The leaflet area of acai (Euterpe oleracea) can be estimated by an exponential regression model adjusted by the relationship of leaflet maximum length and width.

Abstract

This work was carried out aiming to fit linear regression models for the non-invasive estimation of leaflet area (LA) in acai (Euterpe oleracea Mart.). Thus, 5010 leaflets were sampled from 403 fronds sampled on 100 acai seedlings. Maximum length (LL) and width (LW) of each leaflet were measured with a ruler and LA was determined using a leaf area meter. Half of the data set was used to adjust the models and the other half was used for model validation. The Jackknife re-sampling method was applied to reduce model bias. Two double-entry models (models A and B) were fitted using LL and LW simultaneously, while these linear dimensions of the leaves were separately considered in single-entry models (models C to F). The adjusted coefficients of determination varied between 0.9075 and 0.9785, with the highest values observed in models A and B, which also showed the lowest standard error of the estimate and Akaike's information criterion (AIC) score.
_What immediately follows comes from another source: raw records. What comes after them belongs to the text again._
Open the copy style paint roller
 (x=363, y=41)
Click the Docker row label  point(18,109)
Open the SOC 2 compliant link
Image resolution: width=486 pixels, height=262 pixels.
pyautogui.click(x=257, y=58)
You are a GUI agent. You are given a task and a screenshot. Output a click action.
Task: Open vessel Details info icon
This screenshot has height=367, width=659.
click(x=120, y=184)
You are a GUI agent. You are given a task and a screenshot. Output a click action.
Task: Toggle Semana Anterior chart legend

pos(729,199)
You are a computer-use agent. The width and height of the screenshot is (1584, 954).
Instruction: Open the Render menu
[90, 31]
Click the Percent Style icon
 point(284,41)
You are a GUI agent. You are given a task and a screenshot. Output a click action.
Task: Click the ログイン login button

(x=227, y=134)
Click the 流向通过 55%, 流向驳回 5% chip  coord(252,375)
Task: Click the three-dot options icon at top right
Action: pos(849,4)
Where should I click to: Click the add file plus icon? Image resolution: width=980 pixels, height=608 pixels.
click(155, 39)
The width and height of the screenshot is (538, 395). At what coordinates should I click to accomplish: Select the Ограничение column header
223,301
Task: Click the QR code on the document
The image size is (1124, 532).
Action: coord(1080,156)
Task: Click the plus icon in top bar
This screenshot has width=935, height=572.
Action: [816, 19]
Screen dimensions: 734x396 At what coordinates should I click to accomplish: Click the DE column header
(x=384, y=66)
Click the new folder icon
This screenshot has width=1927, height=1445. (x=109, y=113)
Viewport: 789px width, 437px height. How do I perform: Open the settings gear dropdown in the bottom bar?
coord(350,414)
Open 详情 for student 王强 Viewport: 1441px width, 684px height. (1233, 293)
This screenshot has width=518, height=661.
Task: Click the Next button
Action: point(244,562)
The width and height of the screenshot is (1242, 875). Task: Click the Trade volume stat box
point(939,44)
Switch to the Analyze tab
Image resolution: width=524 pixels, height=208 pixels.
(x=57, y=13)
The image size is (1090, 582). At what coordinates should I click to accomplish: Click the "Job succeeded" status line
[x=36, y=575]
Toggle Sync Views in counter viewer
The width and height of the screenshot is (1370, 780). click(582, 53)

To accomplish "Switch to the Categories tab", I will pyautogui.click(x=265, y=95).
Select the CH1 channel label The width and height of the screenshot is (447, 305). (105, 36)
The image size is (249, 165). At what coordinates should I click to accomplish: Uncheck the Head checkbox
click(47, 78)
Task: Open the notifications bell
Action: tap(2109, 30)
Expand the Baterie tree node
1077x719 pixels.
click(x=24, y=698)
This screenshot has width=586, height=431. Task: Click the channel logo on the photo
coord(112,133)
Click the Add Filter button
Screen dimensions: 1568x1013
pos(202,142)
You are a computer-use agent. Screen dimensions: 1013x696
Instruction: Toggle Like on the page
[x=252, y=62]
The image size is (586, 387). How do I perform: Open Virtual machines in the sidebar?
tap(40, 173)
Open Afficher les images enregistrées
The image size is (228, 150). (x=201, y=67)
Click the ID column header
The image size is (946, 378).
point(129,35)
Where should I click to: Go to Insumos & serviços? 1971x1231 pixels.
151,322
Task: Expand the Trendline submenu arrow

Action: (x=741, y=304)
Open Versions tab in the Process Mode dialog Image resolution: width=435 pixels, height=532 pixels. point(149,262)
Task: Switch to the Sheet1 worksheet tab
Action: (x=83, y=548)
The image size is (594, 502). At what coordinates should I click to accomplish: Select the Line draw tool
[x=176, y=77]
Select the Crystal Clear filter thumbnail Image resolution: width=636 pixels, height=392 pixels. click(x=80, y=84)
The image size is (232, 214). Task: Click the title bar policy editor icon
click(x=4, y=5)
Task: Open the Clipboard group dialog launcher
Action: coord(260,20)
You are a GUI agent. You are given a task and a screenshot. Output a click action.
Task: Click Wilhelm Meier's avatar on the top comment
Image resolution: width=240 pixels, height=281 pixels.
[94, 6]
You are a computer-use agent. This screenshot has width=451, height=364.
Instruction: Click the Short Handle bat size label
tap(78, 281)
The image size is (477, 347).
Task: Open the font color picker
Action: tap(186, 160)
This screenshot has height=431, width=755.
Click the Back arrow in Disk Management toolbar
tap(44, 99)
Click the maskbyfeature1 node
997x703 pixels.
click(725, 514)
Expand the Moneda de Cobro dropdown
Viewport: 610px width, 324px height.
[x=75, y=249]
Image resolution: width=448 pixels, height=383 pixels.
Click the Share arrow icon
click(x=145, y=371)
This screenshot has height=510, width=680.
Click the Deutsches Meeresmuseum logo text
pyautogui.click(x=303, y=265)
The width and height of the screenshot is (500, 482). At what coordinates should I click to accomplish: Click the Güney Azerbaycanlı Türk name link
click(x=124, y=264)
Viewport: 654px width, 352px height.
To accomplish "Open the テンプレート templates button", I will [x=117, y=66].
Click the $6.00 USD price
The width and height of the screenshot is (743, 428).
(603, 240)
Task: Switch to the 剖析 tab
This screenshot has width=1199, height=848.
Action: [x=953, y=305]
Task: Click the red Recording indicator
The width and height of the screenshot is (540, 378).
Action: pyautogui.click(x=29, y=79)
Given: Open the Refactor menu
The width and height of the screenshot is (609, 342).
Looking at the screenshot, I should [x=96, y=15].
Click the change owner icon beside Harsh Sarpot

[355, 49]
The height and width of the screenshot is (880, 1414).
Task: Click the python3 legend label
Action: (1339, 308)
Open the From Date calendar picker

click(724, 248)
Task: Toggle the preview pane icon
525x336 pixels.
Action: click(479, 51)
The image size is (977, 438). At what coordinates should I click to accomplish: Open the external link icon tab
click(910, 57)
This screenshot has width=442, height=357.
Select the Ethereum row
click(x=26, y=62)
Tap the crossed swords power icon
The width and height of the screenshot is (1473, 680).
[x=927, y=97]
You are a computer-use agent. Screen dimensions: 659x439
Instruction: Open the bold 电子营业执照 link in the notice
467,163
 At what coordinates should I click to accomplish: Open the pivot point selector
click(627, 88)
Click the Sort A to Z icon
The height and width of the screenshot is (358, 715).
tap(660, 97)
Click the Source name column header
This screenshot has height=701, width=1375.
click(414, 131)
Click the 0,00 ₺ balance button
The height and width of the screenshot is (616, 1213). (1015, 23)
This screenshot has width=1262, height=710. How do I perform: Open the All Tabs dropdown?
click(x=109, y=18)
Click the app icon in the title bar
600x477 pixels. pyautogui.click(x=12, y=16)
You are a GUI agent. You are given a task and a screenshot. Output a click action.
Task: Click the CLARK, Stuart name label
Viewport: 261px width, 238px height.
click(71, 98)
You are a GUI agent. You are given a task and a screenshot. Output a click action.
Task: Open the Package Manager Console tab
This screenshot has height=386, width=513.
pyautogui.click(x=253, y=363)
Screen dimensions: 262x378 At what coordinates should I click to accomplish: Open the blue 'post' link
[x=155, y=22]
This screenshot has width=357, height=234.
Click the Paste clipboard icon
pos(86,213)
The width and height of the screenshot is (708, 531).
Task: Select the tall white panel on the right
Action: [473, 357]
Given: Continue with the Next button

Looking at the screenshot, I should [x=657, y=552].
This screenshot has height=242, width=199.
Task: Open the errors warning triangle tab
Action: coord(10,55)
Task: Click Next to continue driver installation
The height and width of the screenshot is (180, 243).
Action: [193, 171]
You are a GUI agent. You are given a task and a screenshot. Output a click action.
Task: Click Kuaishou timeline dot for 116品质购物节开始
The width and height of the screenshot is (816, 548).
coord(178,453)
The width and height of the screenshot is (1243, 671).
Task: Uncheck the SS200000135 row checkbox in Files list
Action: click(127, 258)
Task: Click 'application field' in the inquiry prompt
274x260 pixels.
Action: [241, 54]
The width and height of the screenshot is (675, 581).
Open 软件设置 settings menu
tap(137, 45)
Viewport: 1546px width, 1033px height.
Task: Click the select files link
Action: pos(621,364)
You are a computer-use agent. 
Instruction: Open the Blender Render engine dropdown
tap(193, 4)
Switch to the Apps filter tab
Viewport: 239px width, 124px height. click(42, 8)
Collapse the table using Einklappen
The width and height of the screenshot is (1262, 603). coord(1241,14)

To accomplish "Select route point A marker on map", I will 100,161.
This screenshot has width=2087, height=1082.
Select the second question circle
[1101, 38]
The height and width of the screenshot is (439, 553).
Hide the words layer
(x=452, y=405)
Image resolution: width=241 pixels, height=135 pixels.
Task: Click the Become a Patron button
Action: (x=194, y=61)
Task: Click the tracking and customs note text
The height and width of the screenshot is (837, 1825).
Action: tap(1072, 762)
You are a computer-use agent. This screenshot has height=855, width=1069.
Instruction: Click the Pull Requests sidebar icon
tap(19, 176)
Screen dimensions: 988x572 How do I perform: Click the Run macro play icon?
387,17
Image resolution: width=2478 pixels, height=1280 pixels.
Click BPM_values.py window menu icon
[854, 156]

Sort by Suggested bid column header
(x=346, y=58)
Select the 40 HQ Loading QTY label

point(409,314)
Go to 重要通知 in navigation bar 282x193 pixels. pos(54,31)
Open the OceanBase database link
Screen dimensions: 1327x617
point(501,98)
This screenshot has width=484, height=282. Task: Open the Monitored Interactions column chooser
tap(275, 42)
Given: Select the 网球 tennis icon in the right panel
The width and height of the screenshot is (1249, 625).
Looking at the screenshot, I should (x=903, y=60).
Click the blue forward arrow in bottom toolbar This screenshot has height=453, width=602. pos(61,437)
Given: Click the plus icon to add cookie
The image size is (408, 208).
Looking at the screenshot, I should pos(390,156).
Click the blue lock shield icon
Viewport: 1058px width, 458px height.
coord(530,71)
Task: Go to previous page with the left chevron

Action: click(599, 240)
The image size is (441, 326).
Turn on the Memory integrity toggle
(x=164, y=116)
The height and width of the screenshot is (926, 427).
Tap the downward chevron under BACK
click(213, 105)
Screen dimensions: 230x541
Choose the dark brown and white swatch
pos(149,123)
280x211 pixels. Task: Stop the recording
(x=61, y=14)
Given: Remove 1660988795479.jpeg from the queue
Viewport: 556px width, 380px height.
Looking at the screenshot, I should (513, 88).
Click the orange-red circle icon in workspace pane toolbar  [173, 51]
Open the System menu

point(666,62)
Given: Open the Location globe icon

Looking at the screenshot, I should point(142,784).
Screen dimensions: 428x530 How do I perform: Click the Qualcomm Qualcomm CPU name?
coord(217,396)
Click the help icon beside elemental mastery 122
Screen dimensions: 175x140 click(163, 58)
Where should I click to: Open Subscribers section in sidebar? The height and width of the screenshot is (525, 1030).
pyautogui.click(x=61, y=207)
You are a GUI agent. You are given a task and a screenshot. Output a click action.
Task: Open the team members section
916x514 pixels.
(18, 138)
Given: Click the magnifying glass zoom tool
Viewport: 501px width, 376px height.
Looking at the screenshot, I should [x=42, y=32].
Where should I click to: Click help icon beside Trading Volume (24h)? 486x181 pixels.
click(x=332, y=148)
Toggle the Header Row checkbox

All models were highly accurate in estimating LA, with values above 0.9156; however, the double-entry models A and B showed the best performance regarding the relationship between estimated and observed LA. Comparing the double-entry models, the lowest AIC score in model B indicates that this model is the most parsimonious for non-invasive estimation of acai leaflet area in relation to model A. Therefore, the equation \({\text{LA}} = 1.0147 \left[{{\text{e}}}^{0.3685 + 0.8165 {\text{ln}}\left({\text{LL}} \times {\text{LW}}\right)}\right]\), deduced from model B, is the more precise model for the non-invasive determination of leaflet area in acai seedlings.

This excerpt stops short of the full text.